In the following days, violence has spread throughout the region. Much of the violence in the area appears to be in reaction to a low-budget video produced in the U.S. that mocks Islam's Prophet Muhammad.
However, according to the Associated Press, a senior Libyan official has said that militants in that country may have used the film as a cover for a planned terrorist attack on the U.S. Consulate.
Unlike the other protests in the region, the crowd in Libya was heavily armed, reportedly using machine guns and rocket-propelled grenades to carry out the attack.
Protests have now been reported in some 20 countries. While some of these protests were primarily peaceful, others quickly turned violent in Middle Eastern nations including Yemen, Sudan, Tunis and Egypt.

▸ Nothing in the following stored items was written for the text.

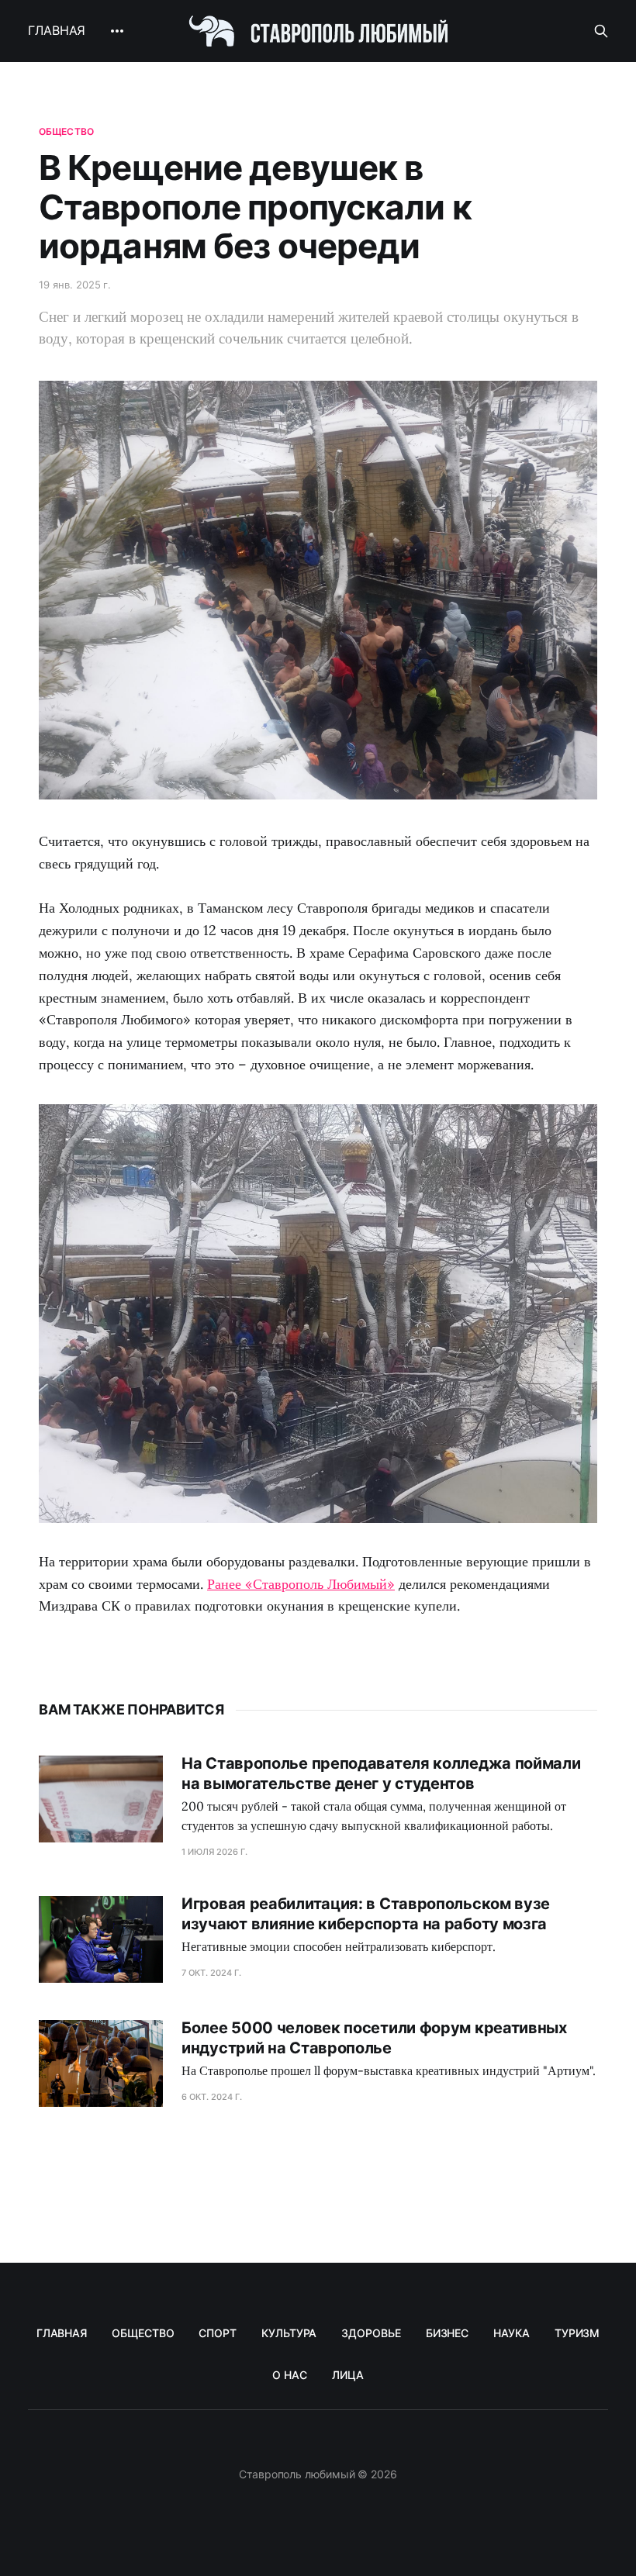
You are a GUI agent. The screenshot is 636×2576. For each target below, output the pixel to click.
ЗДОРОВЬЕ (370, 2332)
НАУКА (511, 2332)
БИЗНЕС (447, 2332)
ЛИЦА (348, 2374)
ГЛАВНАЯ (56, 30)
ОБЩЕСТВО (143, 2332)
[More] (117, 31)
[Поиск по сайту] (601, 31)
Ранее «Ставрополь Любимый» (301, 1584)
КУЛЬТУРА (288, 2332)
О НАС (289, 2374)
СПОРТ (218, 2332)
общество (66, 131)
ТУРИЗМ (577, 2332)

According to Fox News, demonstrators in Lebanon chanted against Pope Benedict XVI’s 3-day Apostolic Visit to the country, which began Sept. 14. The pope has said that he is visiting the region as “a pilgrim of peace.”
Dr. Thomas Farr, who served as the first director of the U.S. State Department's office of international religious freedom, said that the problem underlying the violence is “the view, widely accepted among Muslims abroad, that anyone who offends Islam must be punished, either by the state or private actors.”
Violent extremism and the idea “that anyone offending Islam must be punished” are leading to increased attacks on religious minorities and threatening the security of America, he warned.
Farr, who directs the Religious Freedom Project at the Georgetown University’s Berkley Center for Religion, Peace and World Affairs, also spoke at the international religious freedom symposium on Sept. 12.
“No one should insult the sacred beliefs of another,” he said. “It is an assault on human dignity and respect for others.”
“But the malevolent idea that the proper response to defamation of religion is criminal prosecution, let alone violence or murder, is a dangerous problem in the Muslim-majority world,” he explained.
Farr stressed that is “in the vital interests of the United States" that these Middle Eastern nations "overcome violent religious extremism and achieve stable democracies and economic development.”
To achieve this, he said, the U.S. must more effectively support Muslims within these countries who understand the critical importance of religious freedom for their nation's future success and realize “that Islam can be defended without violence.”